The Archbishops of Canterbury and York, responding to Apostolicae Curae in Saepis Officio, pointed out that the standard used to invalidate Anglican Orders would also invalidate Roman Orders as the early medieval ordination rights did not include the language Rome was looking for. Basically it was a “So are you” response.
That issue aside, my question comes down to this: in order to be Roman Catholic, one must profess belief in and acceptance of, among other things, Purgatory, Immaculate Conception, Papal Infallibility, Clerical Celibacy and Roman practices regarding the elevation of the Host and the adoration & invocation of Saints, Images and Relics. Anglican beliefs flat out reject Purgatory, the “Romish doctrines concerning images and relics” and any other doctrine that cannot be proved by the plain words of Scripture. My question therefore is, how does the “Anglo-Catholic” pick and choose between Roman doctrine and discipline and Anglican doctrine and discipline?
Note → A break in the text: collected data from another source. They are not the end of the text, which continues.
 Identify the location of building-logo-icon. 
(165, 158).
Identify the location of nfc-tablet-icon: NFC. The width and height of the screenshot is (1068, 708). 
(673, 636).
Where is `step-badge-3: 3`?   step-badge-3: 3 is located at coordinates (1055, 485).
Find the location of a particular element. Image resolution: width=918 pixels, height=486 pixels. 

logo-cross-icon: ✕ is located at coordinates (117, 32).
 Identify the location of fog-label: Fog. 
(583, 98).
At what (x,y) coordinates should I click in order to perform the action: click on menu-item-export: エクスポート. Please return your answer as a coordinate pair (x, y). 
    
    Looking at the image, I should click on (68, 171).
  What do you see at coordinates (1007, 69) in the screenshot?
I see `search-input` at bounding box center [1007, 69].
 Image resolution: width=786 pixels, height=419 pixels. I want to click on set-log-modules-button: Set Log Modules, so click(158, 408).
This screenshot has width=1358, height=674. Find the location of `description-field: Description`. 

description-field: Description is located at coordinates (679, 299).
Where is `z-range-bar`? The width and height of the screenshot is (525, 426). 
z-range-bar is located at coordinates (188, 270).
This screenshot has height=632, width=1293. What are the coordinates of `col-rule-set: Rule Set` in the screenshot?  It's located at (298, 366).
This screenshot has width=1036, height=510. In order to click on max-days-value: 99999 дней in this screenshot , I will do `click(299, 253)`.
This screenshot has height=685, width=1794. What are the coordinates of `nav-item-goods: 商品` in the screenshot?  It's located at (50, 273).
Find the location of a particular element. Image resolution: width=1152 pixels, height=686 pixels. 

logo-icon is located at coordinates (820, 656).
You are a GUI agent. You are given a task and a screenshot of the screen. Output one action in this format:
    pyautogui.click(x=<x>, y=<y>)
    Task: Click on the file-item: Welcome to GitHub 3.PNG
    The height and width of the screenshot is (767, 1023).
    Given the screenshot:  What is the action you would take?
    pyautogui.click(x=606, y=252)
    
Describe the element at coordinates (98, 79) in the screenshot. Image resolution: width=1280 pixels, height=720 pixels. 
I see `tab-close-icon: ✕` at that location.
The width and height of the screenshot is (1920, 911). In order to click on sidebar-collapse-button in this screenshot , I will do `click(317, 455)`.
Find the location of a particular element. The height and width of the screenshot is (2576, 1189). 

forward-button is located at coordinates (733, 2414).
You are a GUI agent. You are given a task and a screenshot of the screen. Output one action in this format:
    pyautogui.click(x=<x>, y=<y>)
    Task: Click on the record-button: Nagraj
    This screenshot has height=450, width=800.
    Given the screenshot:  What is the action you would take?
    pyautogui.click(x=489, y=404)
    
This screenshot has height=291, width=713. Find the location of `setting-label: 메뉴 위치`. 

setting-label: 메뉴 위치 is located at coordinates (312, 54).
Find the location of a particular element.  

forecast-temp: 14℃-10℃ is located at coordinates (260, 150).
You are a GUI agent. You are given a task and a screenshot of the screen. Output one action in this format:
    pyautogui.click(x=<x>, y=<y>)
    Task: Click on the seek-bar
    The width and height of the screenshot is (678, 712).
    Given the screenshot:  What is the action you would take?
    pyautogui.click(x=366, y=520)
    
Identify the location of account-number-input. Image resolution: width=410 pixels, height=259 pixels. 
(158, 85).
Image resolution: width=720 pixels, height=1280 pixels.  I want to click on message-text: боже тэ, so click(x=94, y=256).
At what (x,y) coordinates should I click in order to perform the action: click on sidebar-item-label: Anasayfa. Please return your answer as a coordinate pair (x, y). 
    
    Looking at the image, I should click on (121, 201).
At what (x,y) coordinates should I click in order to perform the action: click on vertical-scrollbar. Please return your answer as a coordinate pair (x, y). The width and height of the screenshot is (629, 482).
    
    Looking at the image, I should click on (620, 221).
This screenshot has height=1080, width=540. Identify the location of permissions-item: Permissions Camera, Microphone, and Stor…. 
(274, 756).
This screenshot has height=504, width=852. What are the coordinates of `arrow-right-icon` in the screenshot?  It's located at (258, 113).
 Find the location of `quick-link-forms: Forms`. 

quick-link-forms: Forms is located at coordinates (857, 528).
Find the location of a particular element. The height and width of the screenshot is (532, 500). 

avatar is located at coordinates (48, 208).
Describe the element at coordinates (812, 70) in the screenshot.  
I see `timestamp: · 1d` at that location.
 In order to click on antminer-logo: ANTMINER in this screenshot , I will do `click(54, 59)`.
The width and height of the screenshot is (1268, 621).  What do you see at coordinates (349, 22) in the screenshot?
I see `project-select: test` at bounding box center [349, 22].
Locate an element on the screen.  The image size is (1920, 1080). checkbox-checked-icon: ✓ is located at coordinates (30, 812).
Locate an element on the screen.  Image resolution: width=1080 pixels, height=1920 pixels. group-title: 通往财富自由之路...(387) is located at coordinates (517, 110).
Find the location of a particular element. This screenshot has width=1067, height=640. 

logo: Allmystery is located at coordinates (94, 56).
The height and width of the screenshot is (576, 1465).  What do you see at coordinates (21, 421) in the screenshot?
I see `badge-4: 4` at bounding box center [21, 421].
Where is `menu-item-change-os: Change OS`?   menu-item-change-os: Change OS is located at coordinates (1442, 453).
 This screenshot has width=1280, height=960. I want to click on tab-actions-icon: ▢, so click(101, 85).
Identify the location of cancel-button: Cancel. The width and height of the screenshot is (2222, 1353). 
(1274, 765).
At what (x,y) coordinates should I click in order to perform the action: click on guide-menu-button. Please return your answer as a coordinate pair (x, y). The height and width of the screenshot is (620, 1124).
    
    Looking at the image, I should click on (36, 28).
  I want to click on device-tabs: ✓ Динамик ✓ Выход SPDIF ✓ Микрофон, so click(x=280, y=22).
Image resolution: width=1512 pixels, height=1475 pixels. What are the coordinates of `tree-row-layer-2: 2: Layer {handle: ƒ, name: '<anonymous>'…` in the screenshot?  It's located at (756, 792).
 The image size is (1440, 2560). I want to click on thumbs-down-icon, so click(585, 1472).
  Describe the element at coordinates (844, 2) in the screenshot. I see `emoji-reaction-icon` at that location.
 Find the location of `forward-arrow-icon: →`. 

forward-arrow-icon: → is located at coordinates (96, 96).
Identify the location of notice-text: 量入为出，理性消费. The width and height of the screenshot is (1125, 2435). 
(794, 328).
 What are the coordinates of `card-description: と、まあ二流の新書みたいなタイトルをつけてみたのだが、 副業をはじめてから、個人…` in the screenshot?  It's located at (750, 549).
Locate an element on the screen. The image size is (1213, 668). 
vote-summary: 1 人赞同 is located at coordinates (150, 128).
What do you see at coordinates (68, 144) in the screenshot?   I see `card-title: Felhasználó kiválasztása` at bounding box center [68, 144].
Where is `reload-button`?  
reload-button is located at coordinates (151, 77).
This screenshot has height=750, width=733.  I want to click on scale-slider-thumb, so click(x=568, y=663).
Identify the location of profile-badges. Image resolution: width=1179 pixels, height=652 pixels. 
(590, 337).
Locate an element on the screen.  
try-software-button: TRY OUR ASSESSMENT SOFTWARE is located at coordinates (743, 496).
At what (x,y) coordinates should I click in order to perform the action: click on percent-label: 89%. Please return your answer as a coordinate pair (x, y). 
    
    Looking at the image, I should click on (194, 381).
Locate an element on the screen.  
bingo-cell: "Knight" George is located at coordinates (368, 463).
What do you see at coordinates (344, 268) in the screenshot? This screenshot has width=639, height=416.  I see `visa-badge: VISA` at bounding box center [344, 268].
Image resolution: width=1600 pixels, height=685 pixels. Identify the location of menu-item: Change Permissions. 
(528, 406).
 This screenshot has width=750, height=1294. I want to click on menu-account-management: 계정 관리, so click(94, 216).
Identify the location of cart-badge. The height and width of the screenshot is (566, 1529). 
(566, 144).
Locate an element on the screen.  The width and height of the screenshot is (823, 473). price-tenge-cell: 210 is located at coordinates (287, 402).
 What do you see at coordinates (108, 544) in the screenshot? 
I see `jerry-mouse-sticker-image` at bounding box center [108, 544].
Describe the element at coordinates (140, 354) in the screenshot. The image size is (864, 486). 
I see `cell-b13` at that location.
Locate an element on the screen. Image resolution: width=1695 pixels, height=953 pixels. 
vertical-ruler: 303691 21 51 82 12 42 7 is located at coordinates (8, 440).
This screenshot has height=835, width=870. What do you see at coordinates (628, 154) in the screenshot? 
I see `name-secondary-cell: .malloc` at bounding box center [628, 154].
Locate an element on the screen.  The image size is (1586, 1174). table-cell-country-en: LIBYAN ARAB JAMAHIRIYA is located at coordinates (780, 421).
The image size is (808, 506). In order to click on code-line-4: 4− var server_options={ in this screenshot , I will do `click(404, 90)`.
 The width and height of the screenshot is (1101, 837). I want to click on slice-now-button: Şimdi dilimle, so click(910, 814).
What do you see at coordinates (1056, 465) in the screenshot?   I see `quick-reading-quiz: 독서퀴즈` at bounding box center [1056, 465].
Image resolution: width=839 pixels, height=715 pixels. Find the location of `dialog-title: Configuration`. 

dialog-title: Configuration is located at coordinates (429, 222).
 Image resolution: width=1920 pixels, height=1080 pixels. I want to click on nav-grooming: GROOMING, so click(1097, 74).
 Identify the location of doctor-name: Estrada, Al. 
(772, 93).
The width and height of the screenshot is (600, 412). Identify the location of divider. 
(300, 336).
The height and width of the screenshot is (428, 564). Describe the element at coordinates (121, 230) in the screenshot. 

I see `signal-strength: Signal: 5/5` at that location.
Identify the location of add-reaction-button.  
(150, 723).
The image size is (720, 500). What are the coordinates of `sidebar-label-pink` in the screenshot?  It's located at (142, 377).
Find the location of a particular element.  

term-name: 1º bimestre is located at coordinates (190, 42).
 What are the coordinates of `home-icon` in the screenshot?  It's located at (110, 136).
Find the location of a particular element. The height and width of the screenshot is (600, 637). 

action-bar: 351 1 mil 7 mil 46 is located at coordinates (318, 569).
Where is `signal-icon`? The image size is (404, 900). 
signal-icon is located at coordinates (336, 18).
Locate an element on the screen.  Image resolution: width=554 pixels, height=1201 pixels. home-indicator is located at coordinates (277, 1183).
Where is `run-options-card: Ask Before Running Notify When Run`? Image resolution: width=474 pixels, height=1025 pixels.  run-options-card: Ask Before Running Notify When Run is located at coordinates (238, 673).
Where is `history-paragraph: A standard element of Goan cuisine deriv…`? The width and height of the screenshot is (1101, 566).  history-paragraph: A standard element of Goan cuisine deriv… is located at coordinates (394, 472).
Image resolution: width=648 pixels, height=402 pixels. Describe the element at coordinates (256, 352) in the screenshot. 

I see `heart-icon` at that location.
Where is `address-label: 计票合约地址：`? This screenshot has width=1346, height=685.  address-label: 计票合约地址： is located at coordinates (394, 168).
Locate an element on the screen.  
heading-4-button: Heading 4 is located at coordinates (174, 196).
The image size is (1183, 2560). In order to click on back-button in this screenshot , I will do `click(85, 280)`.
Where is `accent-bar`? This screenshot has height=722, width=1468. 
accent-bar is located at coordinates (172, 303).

The XXXIX are also in some ways a political compromise. Affirmation of the XXXIX was required for a lot of things (for example to matriculate at one of the Universities) but the two extreme ends of the Church simply blinked at them or explained them away. (Some things in there, like XVI and XXXIX, were just as difficult for certain Dissenters and Puritans to swallow as XXII and XXVIII for the Catholic wing).
So, the technical language of the XXXIX may reject quite a number of doctrines on both ends of the scale, but in practice a "high" parish is essentially Catholic if not ultra-Catholic (see, e.g., "Smoky Mary's" in NYC) and a "low" parish is plain white-bread Bible Protestant.
The first time I took my raised-Methodist husband to the somewhat notorious Our Saviour Virginia-Highlands, it was Easter Sunday and the long-time rector Fr. Pettway (may he rest in peace) preached on Purgatory. Which confused my husband somewhat.
But, of course, C.S. Lewis believed in Purgatory and the Real Presence. There's a lot of wiggle room in the Anglican Church and always has been.
P.S. . . . celibacy isn't a doctrine, it's a discipline. And I never in 47 years saw an Episcopal Church where the Host wasn't elevated at the Consecration.